You want a PassRefPtr<>, this thing takes ownership and then disposes of it.

> Source/WebCore/dom/ContainerNode.cpp:394
> +    childrenChanged(false, prev, next, -1);

This looks like a perf regression. You're executing childrenChanged N times now instead of once. For example you go through checkForSiblingStyleChanges, Document::updateRangesAfterChildrenChanged, and Node::invalidateNodeListCachesInAncestors for every child when before we only did this once.

This also makes attrNode.innerHTML and fieldset.innerHTML O(n^2) since they walk every child.

> Source/WebCore/dom/ContainerNode.cpp:585
> +        RefPtr<Node> child = m_firstChild;

You can make this whole loop one line as:

while (RefPtr<Node> child = m_firstChild)
  removeChildInternal(child.release());
Comment 11 Ryosuke Niwa 2013-04-17 11:45:26 PDT
Comment on attachment 198485 [details]
Patch

View in context: https://bugs.webkit.org/attachment.cgi?id=198485&action=review

>> Source/WebCore/dom/ContainerNode.cpp:394
>> +    childrenChanged(false, prev, next, -1);
> 
> This looks like a perf regression. You're executing childrenChanged N times now instead of once.

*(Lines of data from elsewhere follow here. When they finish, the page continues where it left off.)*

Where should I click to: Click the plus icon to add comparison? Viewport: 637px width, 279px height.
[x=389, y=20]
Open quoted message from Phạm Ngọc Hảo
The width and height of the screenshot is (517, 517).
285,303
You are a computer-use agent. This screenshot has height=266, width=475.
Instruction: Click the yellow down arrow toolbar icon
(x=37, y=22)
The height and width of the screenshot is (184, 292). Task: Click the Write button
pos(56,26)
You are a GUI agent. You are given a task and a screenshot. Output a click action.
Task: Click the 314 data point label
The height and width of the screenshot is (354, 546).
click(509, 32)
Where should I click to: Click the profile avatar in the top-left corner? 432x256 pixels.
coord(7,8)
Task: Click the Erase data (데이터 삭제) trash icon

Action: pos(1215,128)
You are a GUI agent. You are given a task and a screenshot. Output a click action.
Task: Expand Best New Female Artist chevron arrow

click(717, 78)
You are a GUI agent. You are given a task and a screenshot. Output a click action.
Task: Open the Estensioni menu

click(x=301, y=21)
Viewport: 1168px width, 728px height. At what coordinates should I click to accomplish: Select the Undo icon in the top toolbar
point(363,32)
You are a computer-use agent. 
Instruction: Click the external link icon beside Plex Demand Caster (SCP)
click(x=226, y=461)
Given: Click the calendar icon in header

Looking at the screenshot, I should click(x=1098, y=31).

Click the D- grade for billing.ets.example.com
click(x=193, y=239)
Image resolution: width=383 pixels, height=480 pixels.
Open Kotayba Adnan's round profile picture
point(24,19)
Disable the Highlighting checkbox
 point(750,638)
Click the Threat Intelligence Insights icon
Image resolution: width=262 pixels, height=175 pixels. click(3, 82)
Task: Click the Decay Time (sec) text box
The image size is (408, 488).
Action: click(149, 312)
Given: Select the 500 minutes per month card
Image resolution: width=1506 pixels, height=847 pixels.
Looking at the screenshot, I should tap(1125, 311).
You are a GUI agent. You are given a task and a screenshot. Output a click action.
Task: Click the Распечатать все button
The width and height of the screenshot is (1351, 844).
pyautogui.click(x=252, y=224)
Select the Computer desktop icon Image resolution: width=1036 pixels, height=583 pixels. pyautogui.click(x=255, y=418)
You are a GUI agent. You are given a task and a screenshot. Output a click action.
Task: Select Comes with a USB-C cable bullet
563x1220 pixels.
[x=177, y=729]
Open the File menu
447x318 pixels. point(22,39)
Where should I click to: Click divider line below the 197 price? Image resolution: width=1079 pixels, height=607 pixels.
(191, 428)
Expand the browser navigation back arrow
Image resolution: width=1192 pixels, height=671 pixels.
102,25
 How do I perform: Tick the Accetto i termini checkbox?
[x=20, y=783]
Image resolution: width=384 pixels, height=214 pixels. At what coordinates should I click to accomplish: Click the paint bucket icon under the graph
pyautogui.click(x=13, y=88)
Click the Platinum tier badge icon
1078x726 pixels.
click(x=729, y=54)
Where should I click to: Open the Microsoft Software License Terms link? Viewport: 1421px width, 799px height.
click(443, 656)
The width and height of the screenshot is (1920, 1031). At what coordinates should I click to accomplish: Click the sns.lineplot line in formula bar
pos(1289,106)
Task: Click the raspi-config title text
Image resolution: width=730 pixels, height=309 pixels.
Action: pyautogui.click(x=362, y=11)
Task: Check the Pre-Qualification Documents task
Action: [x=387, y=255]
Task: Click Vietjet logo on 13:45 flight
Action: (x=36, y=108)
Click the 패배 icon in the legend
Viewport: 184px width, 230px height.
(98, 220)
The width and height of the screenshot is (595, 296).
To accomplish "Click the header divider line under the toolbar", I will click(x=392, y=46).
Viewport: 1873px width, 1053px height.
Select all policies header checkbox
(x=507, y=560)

For example you go through checkForSiblingStyleChanges, Document::updateRangesAfterChildrenChanged, and Node::invalidateNodeListCachesInAncestors for every child when before we only did this once.
> 
> This also makes attrNode.innerHTML and fieldset.innerHTML O(n^2) since they walk every child.

Unfortunately that's exactly what we need to fix. invalidateNodeListCachesInAncestors needs to be called between each script invocation.
Performance isn't a great excuse for having a security vulnerability.
Comment 12 Andrei Bucur 2013-04-17 12:46:19 PDT
Created attachment 198596 [details]
Dromaeo-dom

Test results w/o (left) and w/ the patch (right).
Comment 13 Andrei Bucur 2013-04-17 12:48:38 PDT
Comment on attachment 198596 [details]
Dromaeo-dom

Grrr... didn't see the abs path in the file.
/Dromaeo/dom-attr:Runs	runs/s	123.94	± 0.62%	124.29	± 0.48%	
/Dromaeo/dom-modify:Runs	runs/s	56.35	± 1.09%	55.51	± 1.05%	1.49% Worse 
/Dromaeo/dom-query:Runs	runs/s	203.28	± 1.17%	211.93	± 3.04%	4.25% Better
/Dromaeo/dom-traverse:Runs	runs/s	181.33	± 0.45%	178.99	± 0.75%	1.29% Worse
Comment 14 Andrei Bucur 2013-04-18 06:49:17 PDT
Created attachment 198733 [details]
Dromaeo All Test results
Comment 15 Andrei Bucur 2013-04-18 06:57:55 PDT
(In reply to comment #14)
> Created an attachment (id=198733) [details]
> Dromaeo All Test results

/Dromaeo/jslib-attr-jquery:Runs seems to be worst affected, a few percents.
Comment 16 Ryosuke Niwa 2013-04-18 09:56:28 PDT
(In reply to comment #14)
> Created an attachment (id=198733) [details]
> Dromaeo All Test results

You don't need to upload an archive. Just upload the html file and everything will magically work. It's designed that way.
Comment 17 Ryosuke Niwa 2013-04-18 09:57:36 PDT
(In reply to comment #15)
> (In reply to comment #14)
> > Created an attachment (id=198733) [details] [details]
> > Dromaeo All Test results
> 
> /Dromaeo/jslib-attr-jquery:Runs seems to be worst affected, a few percents.

It seems like we should investigate why the score of this benchmark got worse.
Comment 18 Darin Adler 2016-03-09 09:43:31 PST
Comment on attachment 198485 [details]
Patch

If we still want to do this we need a new patch.
Comment 19 Anne van Kesteren 2023-05-28 09:28:48 PDT
No new patch in many years, let's close.